PROBLEM TO WORK ON -> Among the lines of the records, please find those that contain the word "computer" and copy them.

GIVEN INFORMATION ->
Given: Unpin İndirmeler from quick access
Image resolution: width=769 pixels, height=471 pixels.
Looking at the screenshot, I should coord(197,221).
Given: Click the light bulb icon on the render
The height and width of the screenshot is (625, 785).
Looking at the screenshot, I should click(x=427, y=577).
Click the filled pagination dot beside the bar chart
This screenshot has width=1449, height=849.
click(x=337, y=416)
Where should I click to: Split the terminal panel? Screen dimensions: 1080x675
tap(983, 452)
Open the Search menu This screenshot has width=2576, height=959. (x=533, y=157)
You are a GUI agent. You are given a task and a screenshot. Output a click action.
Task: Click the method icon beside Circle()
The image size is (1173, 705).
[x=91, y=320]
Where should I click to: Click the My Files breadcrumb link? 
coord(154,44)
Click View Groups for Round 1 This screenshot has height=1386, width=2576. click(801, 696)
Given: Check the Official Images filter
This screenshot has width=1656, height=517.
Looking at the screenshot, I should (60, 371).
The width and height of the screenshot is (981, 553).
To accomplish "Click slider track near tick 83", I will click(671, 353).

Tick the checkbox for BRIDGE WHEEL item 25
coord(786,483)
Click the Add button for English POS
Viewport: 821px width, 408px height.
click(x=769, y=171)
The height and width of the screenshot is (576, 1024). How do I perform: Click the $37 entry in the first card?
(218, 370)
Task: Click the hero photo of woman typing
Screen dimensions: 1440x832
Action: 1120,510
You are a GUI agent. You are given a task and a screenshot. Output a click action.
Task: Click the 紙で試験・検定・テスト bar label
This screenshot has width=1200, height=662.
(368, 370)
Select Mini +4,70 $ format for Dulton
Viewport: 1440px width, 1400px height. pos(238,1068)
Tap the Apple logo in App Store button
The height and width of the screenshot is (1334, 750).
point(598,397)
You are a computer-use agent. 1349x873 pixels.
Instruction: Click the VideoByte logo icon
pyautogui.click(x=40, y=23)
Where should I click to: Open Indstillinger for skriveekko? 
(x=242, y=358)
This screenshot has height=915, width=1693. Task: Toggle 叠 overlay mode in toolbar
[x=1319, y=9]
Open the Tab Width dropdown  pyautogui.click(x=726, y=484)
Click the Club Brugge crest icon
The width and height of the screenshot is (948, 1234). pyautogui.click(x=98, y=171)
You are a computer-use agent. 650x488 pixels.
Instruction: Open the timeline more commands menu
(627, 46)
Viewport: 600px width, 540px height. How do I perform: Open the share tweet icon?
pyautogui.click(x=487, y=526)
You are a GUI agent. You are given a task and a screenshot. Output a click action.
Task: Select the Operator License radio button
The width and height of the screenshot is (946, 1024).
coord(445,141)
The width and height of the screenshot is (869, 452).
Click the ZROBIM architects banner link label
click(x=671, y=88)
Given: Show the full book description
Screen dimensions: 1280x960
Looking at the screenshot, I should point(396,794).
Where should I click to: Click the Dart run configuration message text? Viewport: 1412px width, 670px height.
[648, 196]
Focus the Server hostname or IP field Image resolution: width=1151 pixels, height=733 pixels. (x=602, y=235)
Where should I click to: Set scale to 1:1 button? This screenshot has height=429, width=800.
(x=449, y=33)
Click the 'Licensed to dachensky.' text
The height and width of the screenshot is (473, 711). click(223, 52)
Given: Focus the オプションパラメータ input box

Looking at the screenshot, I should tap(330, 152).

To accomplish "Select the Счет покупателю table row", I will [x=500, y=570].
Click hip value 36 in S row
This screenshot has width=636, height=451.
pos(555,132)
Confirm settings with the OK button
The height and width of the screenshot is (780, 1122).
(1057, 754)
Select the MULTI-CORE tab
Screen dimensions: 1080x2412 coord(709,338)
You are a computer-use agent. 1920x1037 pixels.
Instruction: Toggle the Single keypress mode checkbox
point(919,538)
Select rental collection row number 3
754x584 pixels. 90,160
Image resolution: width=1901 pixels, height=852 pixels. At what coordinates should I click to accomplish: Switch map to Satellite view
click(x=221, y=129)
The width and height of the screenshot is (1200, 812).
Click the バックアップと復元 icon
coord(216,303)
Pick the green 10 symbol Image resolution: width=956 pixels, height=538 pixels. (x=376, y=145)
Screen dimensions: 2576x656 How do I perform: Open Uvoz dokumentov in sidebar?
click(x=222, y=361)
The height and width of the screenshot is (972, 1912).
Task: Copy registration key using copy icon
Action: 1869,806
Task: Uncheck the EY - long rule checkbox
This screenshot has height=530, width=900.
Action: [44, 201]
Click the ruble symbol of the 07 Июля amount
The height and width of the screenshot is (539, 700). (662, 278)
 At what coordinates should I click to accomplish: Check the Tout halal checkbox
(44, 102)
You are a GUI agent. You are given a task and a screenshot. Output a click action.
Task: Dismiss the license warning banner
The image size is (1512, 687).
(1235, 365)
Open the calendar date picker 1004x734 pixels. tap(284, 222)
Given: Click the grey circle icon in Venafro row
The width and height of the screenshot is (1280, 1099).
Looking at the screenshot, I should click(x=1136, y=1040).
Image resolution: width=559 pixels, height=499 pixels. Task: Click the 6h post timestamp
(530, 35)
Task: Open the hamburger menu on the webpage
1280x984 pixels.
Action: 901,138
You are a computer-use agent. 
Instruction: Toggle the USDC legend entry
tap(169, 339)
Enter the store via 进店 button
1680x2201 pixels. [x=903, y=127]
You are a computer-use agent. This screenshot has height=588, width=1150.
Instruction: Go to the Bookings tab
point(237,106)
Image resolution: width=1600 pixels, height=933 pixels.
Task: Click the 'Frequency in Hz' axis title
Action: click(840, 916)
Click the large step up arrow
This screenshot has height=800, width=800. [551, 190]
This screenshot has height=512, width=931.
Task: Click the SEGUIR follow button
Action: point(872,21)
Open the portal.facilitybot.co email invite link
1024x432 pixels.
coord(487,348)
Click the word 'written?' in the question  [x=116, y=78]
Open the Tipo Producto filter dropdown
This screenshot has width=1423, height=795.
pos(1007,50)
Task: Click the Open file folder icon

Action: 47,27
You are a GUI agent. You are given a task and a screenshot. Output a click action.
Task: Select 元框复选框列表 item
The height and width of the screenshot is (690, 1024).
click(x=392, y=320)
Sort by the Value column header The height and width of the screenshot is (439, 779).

RESPONSE AREA ->
You are a computer-use agent. 1349x873 pixels.
You are a computer-use agent. 650x488 pixels.
You are a computer-use agent. 1920x1037 pixels.
You are a computer-use agent. 
You are a computer-use agent. This screenshot has height=588, width=1150.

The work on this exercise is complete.